Question

Let R be the region between the graph of y=e^-2x and the x-axis for x greater than or = to 3. The area of R is?

Answer 1

are you familiar with integrals?

Answer 2

yes.

Answer 3

its just i dont now what my upper and lower limit should be.

Answer 4

and im bad at integrating

Answer 5

Since x is greater than or equal to 3, this means that the lower limit is 3


The upper limit will be infinity. This is valid because e^(-2x) is a decreasing function (it will slowly approach 0)

Answer 6

So this problem deals with improper integrals. Have you had experience working with improper integrals?

Answer 7

oh yeah i did

Answer 8

i dont really remeber it though

Answer 9

int( e^(-2x) dx) .... Note: this means "integral of e^(-2x) with respect to x"

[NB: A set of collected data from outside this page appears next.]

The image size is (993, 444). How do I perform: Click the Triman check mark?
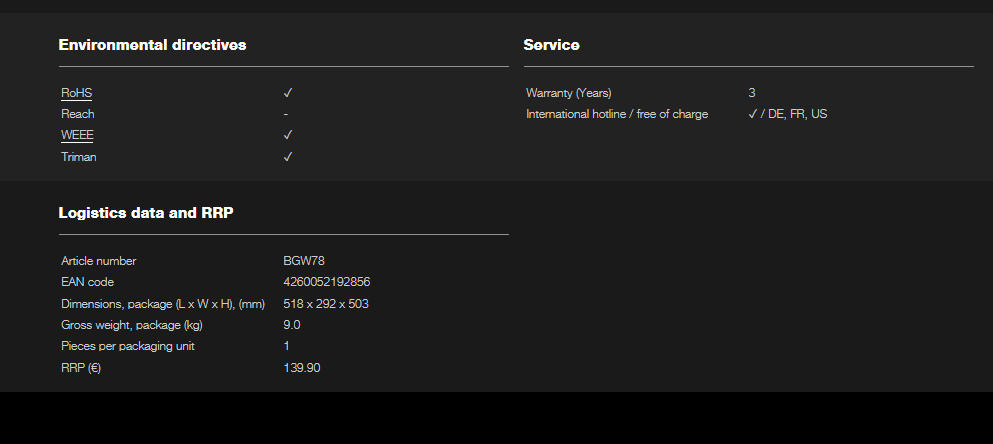tap(287, 157)
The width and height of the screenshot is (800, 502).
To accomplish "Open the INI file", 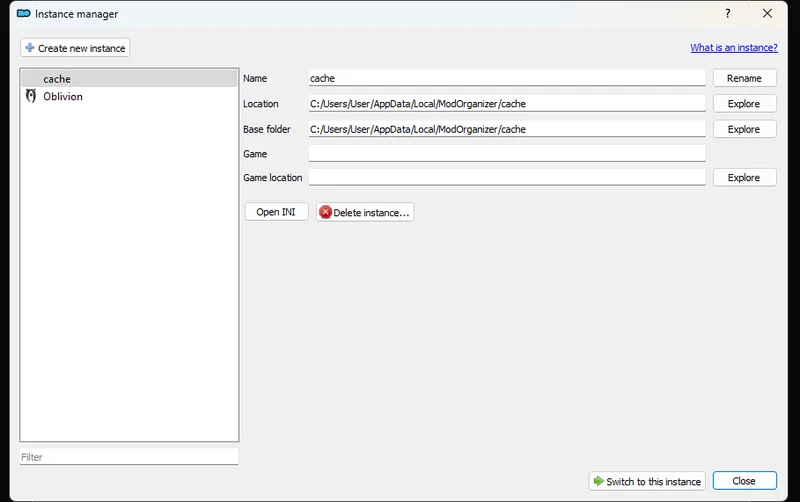I will 276,212.
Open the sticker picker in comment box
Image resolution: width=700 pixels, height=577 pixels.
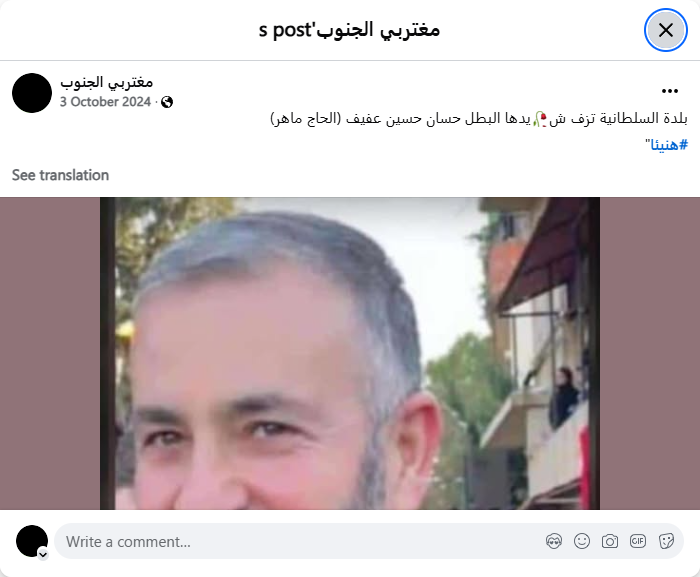point(666,541)
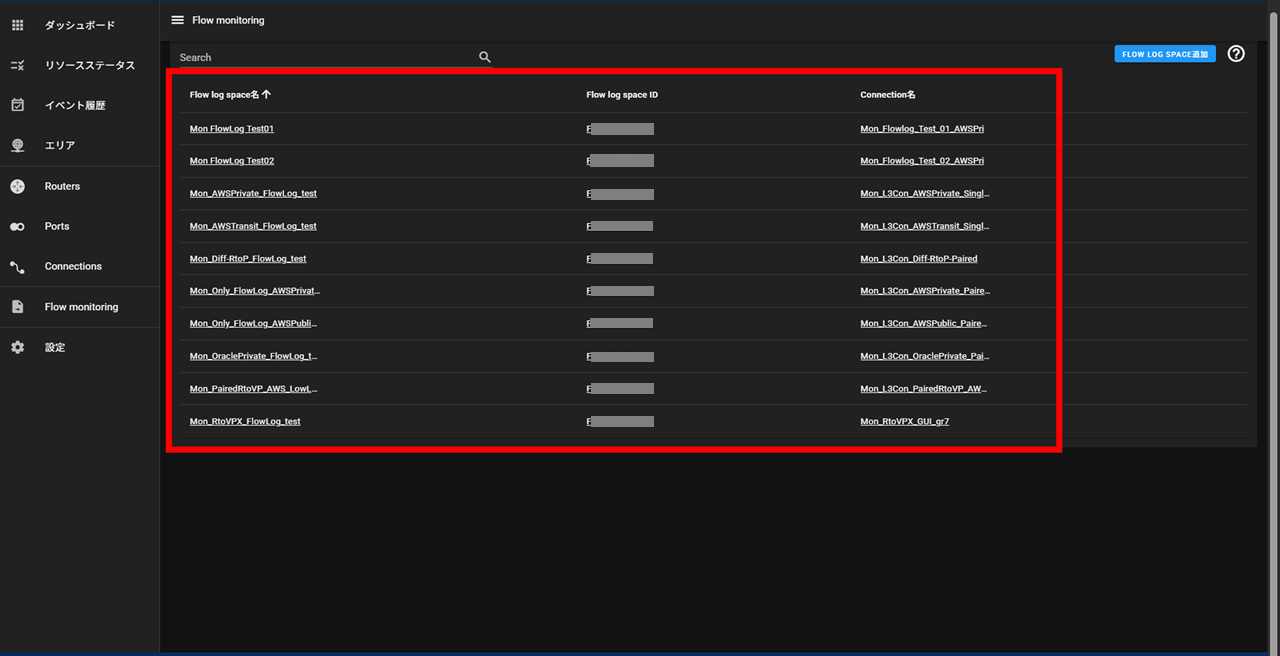Click the settings gear icon in sidebar
Image resolution: width=1280 pixels, height=656 pixels.
pos(17,347)
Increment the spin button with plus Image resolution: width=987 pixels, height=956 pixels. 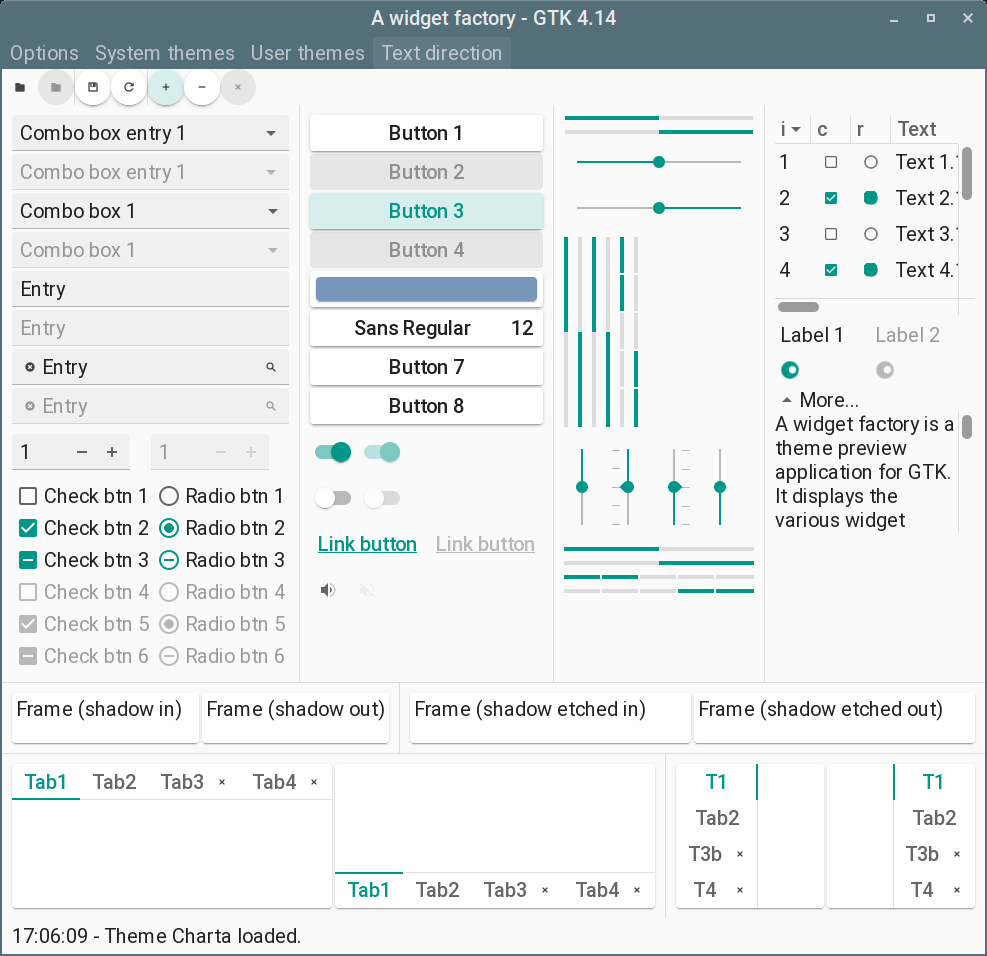tap(112, 452)
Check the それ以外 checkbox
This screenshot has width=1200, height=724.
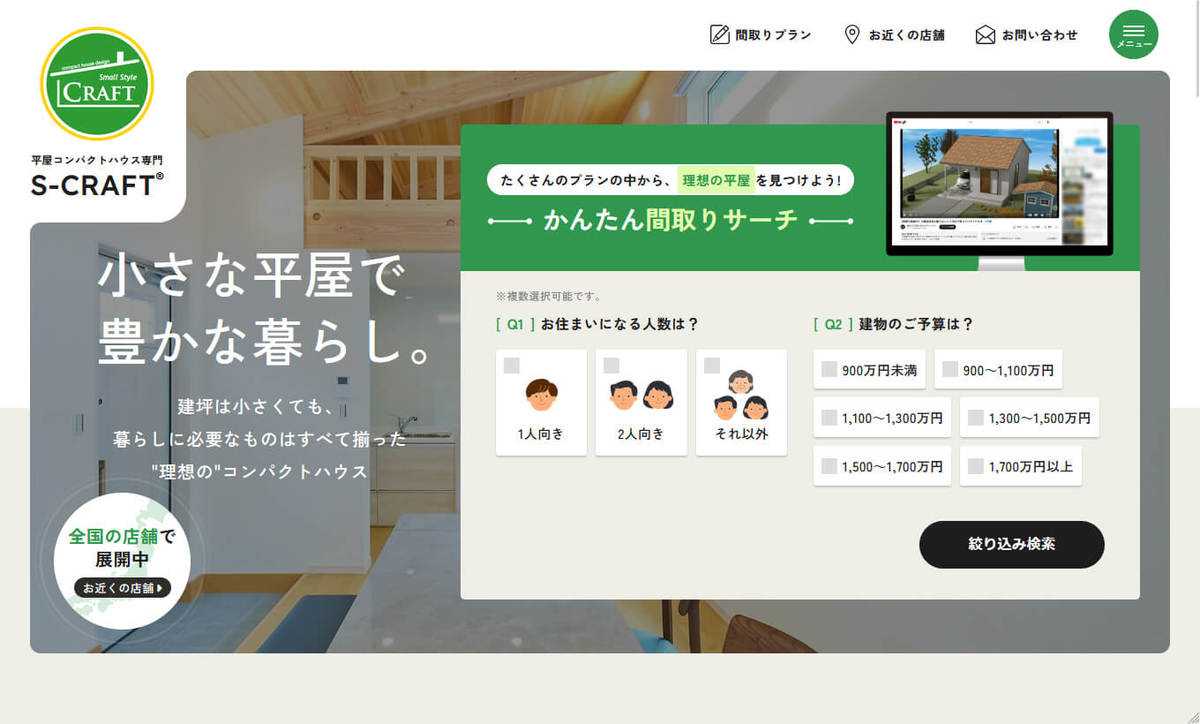pyautogui.click(x=712, y=365)
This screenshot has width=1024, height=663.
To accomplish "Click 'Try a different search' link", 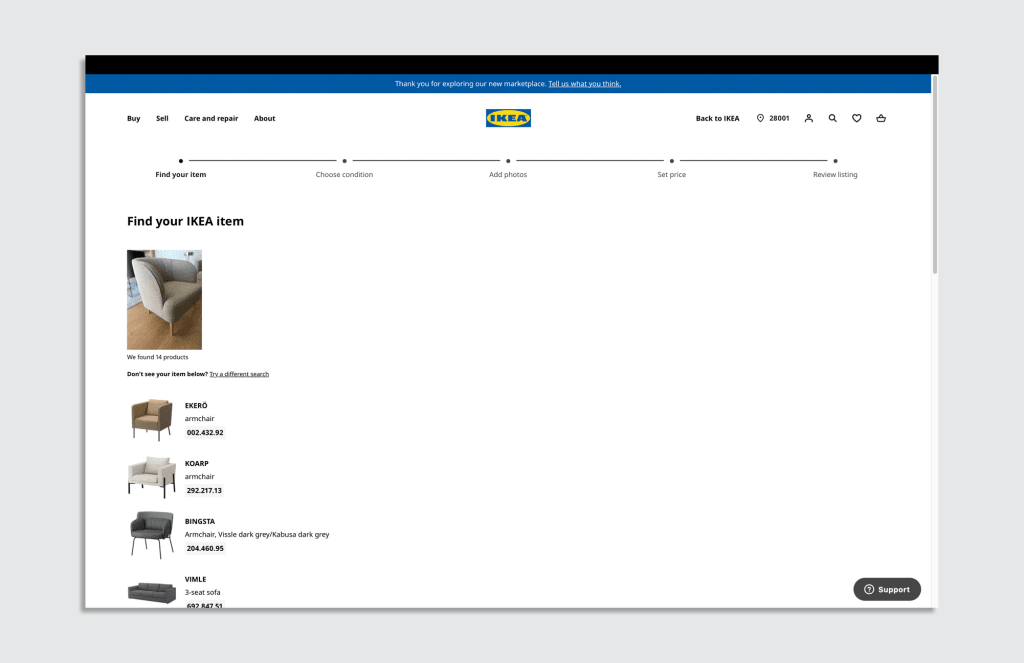I will point(239,374).
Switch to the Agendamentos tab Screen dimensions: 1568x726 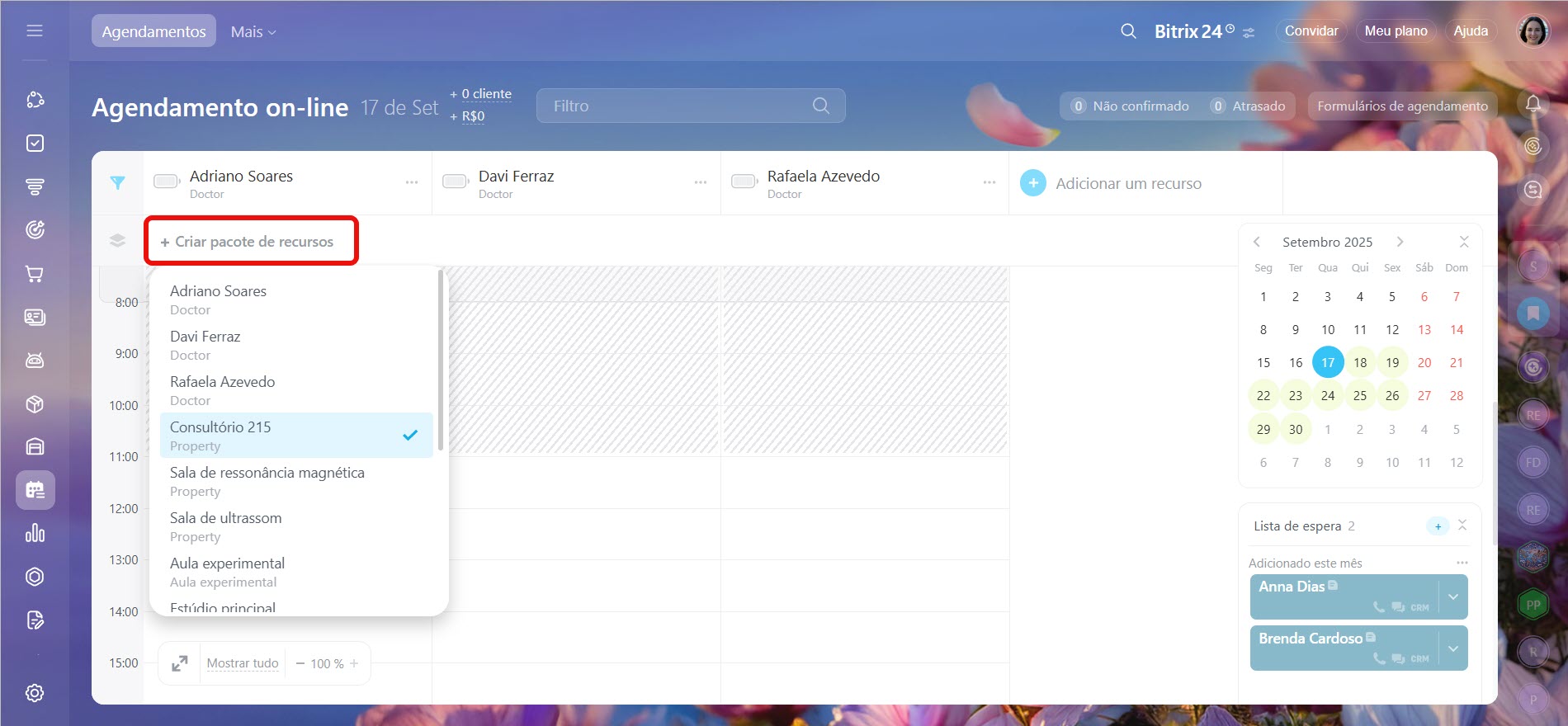(153, 31)
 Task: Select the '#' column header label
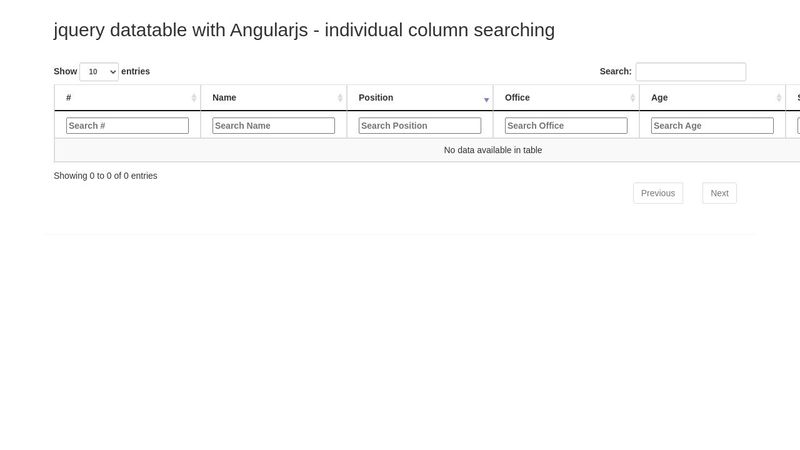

Let u = -2x, so du/dx = -2 ---> du = -2dx ---> dx = -du/2


So int( e^(-2x) dx) turns into int( e^u (-du/2))


Rearrange terms to get


-1/2*int( e^u du)


and then integrate


-1/2*(e^u + C)


-1/2*e^u + C


-1/2*e^(-2x) + C


So the integral of e^(-2x) is -1/2*e^(-2x) + C


With me so far?

Answer 10

ok lemme just read it..give me a minute

Answer 11

sure thing

Answer 12

yupp i get it so far

Answer 13

that's great...my apologies, I got distracted


Now evaluate the integral at its limits


In general, if the limits of this integral were from 'a' to 'b', then


int(e^(-2x) dx) = (-1/2e^(-2b) + C) - (-1/2e^(-2a) + C)


int(e^(-2x) dx) = -1/2e^(-2b) + 1/2e^(-2a)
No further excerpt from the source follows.